May 16, 2016
Last week, we briefly covered the decision by European Union lawmakers to vote against the application by China to be considered a market economy, a recognition China says it is due automatically by December following an agreement in 2001 set to mature this year.
We also published an in-depth look at what China market economy status would mean for U.S./E.U relationship with China.
The European Parliament’s decision was overwhelming, 546 votes in favor and only 28 against, with 77 abstentions so, while the vote is non-binding, it raises the stakes for the European Commission, which will decide shortly whether China deserves to have its status upgraded.
For both sides the debate is at the wrong time. Europe’s steel industry is being decimated by cheap imports from China, raising the stakes for politicians otherwise inclined toward a more free-market approach. The British, in particular, find themselves (not for the first time) somewhat isolated in wanting more open engagement even though their domestic steel industry has been hit harder than most.
In reality, the decision is much more political than practical. Market economy status matters when it comes to deciding whether a country is “dumping,” exporting goods at below cost price. Nations deemed to be market economies can resist anti-dumping measures if they can show that domestic prices are no higher than the price at which goods are sold overseas.
This makes it harder for trade partners to claim they are selling abroad at unfair prices. But there are other mechanisms Europe could adopt to protect its steel industry such as tightening its guidelines on anti-dumping procedures.
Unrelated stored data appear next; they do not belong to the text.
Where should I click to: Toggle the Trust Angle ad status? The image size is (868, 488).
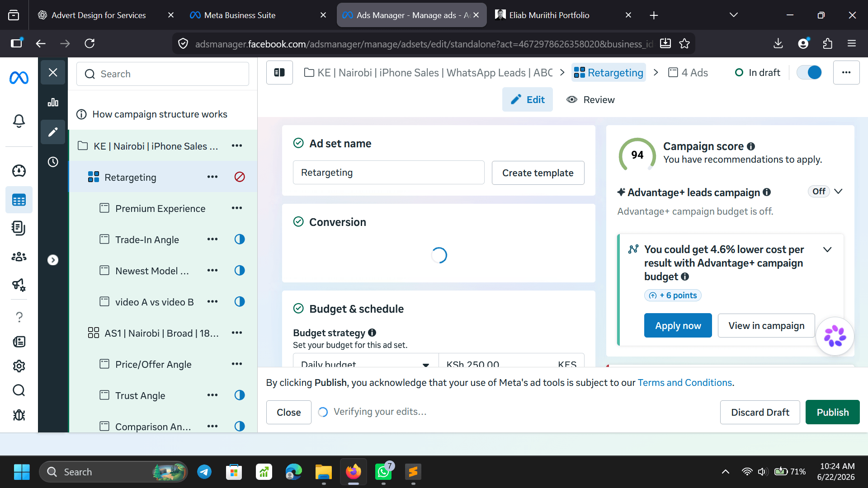point(240,395)
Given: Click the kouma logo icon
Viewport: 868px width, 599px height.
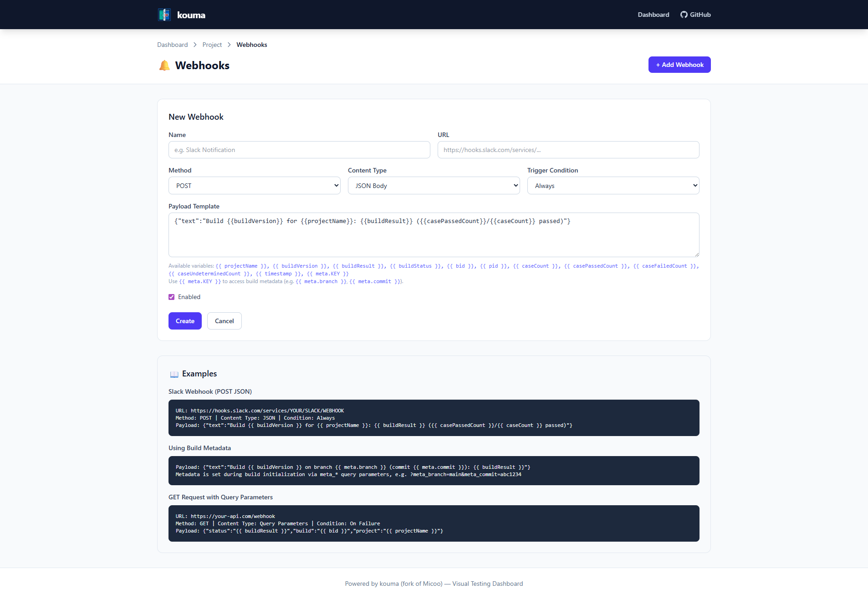Looking at the screenshot, I should pos(164,15).
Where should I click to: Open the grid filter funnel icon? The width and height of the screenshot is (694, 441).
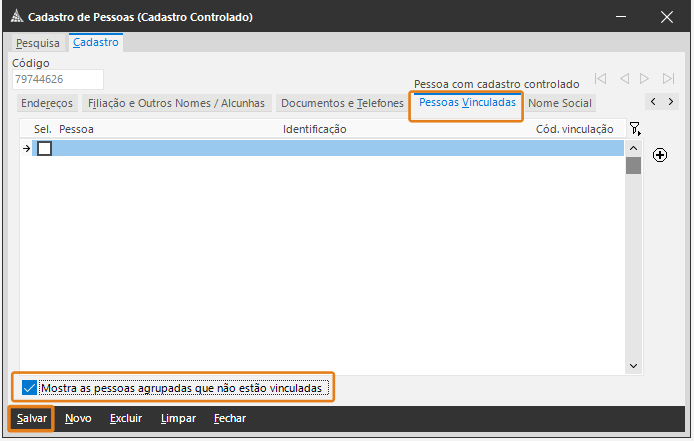pyautogui.click(x=634, y=129)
Most politicians in Europe are arguing that China does not deserve ME status, pointing to cheap and commitment-free credit granted by state banks, free land and subsidized energy that many Chinese state-owned companies enjoy. In addition, China has made little progress in reforming state-owned enterprises in recent years, despite promises to do so.
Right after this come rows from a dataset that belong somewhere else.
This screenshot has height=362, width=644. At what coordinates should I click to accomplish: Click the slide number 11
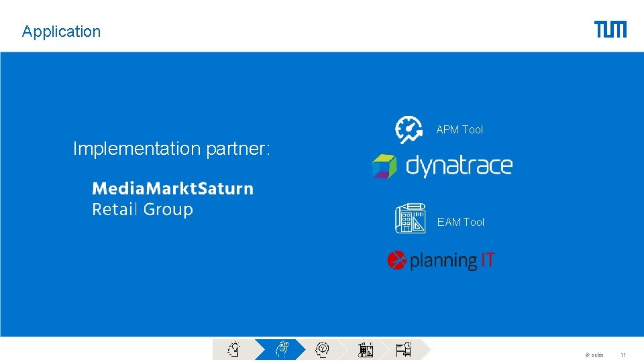623,355
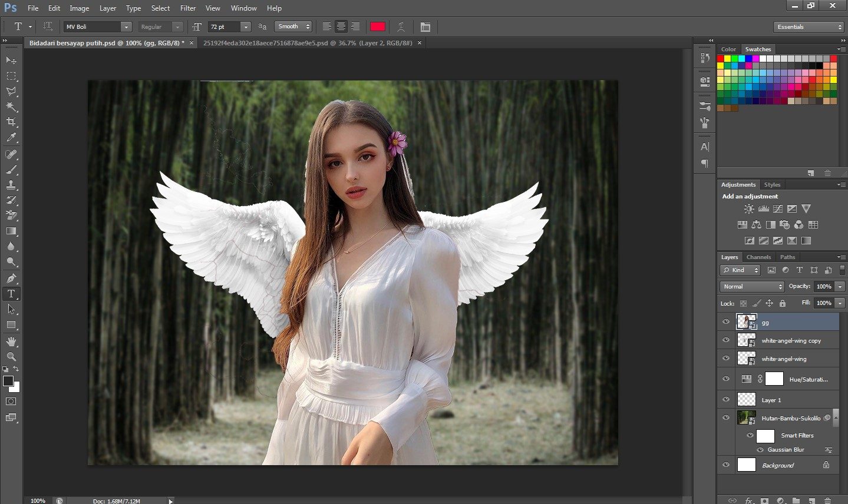The height and width of the screenshot is (504, 848).
Task: Center align text in options bar
Action: pos(341,26)
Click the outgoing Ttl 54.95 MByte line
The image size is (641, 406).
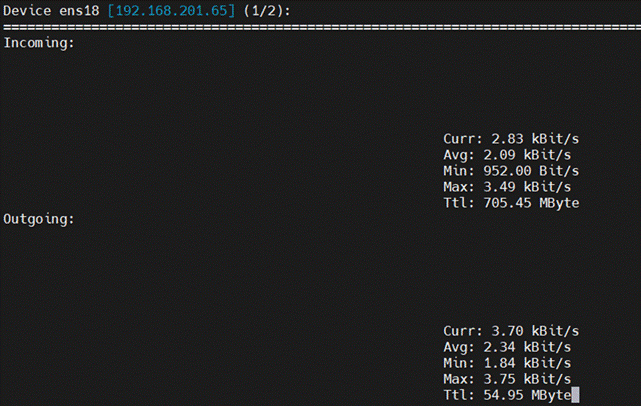[x=507, y=395]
State-owned companies control a similar majority of the manufacturing sector today as some five years ago. Talk of closing 150 million metric tons of steel capacity over the next five years are undermined by new capacity under construction. The country’s estimated 400 mmt of excess capacity will remain a major threat to steel producers the world over for years to come.
If the EU follows the European Parliament’s lead in denying China ME status, it will be a further nail in the coffin of free trade at a time when populist politicians in Europe and the U.S. are gaining support on the back of protectionist policies. In the case of steel, it is hard to argue otherwise from a European perspective, but where China’s ME status goes, North America’s TransAtlantic Trade and Investment Partnership could follow.